L’artiste congolais Freddy Tsimba, qui soude des matériaux récoltés sur les zones de guerre, signe une œuvre monumentale constituée de douilles de cartouches, à l’occasion des 70 ans de la Déclaration universelle des droits de l’Homme.

La tête, le torse, les membres… Le corps tout entier est constitué de 20 000 douilles de cartouches qui ont réellement été tirées. Elles sont la matière première de Freddy Tsimba, sculpteur congolais qui vient de terminer la Porteuse de vies, une femme culminant à plus de trois mètres (plus de quatre mètres avec son socle). L’œuvre est érigée au pied du grand escalier du Palais de Chaillot, au pied de La Tragédie, fresque monumentale historique de Louis Billotey. Inaugurée le 6 décembre, elle enrichit les ornements du bâtiment, pour la première fois depuis sa construction en 1937, afin de marquer le 70e anniversaire de la Déclaration universelle des droits de l’Homme qui fut signée entre ces murs le 10 décembre 1948.

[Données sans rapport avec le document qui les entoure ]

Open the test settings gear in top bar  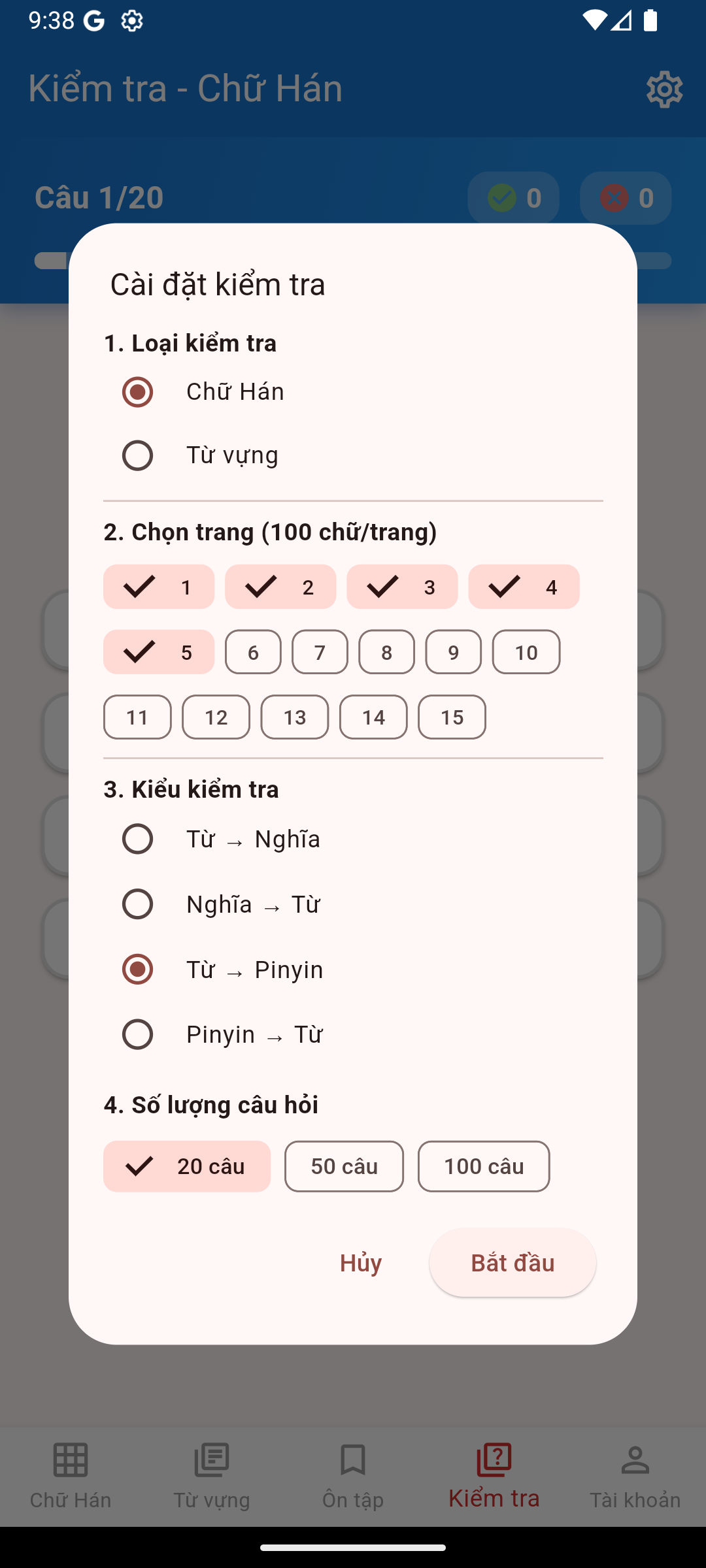[x=664, y=89]
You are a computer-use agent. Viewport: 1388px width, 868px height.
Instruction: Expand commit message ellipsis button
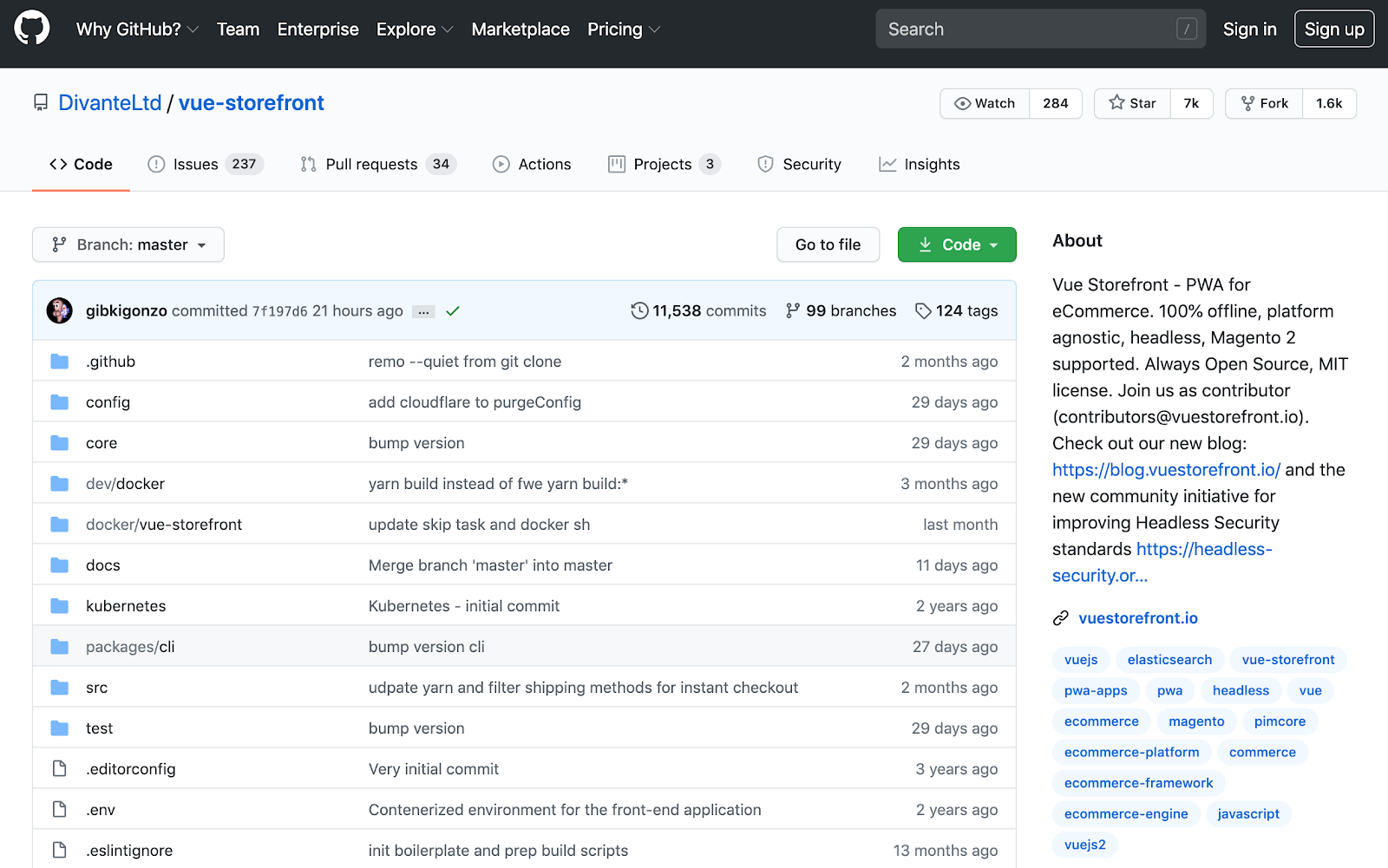point(423,312)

En découvrant la sculpture en cours de réalisation, dans un sous-sol du palais, Alain Platel est resté sans voix : « Que dire… silence. » Fin novembre, le metteur en scène et chorégraphe belge présentait le spectacle Requiem pour L. quand il est tombé, par hasard, dans un couloir du théâtre, sur le plasticien Freddy Tsimba. Les deux artistes se connaissent : le Congolais avait déjà réalisé le décor de Coup fatal, créé par Platel en 2014 et présenté au Festival d’Avignon, au moyen des douilles ramassées dans les zones de guerre de son pays. Avant de poser les pieds au Trocadero, la Porteuse de vies a voyagé en pièces détachées depuis Kinshasa. Freddy Tsimba y possède son atelier, entouré de créatures auxquelles les écoliers et les curieux rendent visite.

Aujourd’hui âgé de 51 ans, et toujours coiffé de dreadlocks, Freddy Tsimba a grandi dans ces rues défoncées du quartier de Matonge, caractéristique du chaos propre à la capitale de la République démocratique du Congo. Une enfance au rythme de la rumba, à deux pas du Vis-à-Vis, la boîte où se produit Papa Wemba, et de Zadis, le disquaire qui vend les albums de Franco et Rochereau. Une enfance à l’école de la débrouille, aussi, parmi quinze frères et sœurs dans une famille pas mieux lotie que celles des maisons voisines.

De l’or dans les mains

Mais le petit Freddy a de l’or dans les mains. Quand une fumée s’élève au loin, souvent pour signaler un deuil, il court récupérer les fils de fer dans les résidus des pneus qui viennent de brûler. Avec ce matériau, il bricole des voitures miniatures qui lui rapportent quelques pièces. Son coup de crayon est tel que les cinémas projettent pour lui les films nouvellement arrivés et, marquant un arrêt sur image, lui demandent de dessiner une affiche pour attirer le chaland. Freddy n’a encore que 12 ans.